"""
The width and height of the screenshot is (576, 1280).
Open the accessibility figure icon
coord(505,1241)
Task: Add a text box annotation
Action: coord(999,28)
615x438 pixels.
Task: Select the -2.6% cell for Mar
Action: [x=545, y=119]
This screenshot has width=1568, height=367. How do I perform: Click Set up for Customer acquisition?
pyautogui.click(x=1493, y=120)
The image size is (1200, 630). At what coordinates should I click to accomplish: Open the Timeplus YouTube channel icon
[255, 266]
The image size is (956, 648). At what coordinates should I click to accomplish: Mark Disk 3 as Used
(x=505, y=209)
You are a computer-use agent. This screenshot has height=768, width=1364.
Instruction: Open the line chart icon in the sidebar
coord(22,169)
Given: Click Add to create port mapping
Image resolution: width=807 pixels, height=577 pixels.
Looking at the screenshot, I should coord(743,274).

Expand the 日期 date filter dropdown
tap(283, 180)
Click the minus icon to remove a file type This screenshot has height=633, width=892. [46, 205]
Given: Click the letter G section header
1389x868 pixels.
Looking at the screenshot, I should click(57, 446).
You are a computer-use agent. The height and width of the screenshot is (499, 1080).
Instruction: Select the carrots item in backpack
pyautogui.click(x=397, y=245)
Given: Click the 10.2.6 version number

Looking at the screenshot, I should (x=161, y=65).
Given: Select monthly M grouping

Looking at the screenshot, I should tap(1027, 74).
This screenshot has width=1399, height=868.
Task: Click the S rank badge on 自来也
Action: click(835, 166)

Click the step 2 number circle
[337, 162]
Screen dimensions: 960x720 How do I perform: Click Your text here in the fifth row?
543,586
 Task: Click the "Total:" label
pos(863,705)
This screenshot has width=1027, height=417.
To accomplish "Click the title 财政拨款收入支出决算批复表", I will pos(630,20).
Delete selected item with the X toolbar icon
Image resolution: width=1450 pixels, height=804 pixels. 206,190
"""
What is required. Report, for the data above, every line in which the string "computer" appears.

Output below.
You are a computer-use agent. This screenshot has height=768, width=1364.
You are a computer-use agent. The height and width of the screenshot is (499, 1080).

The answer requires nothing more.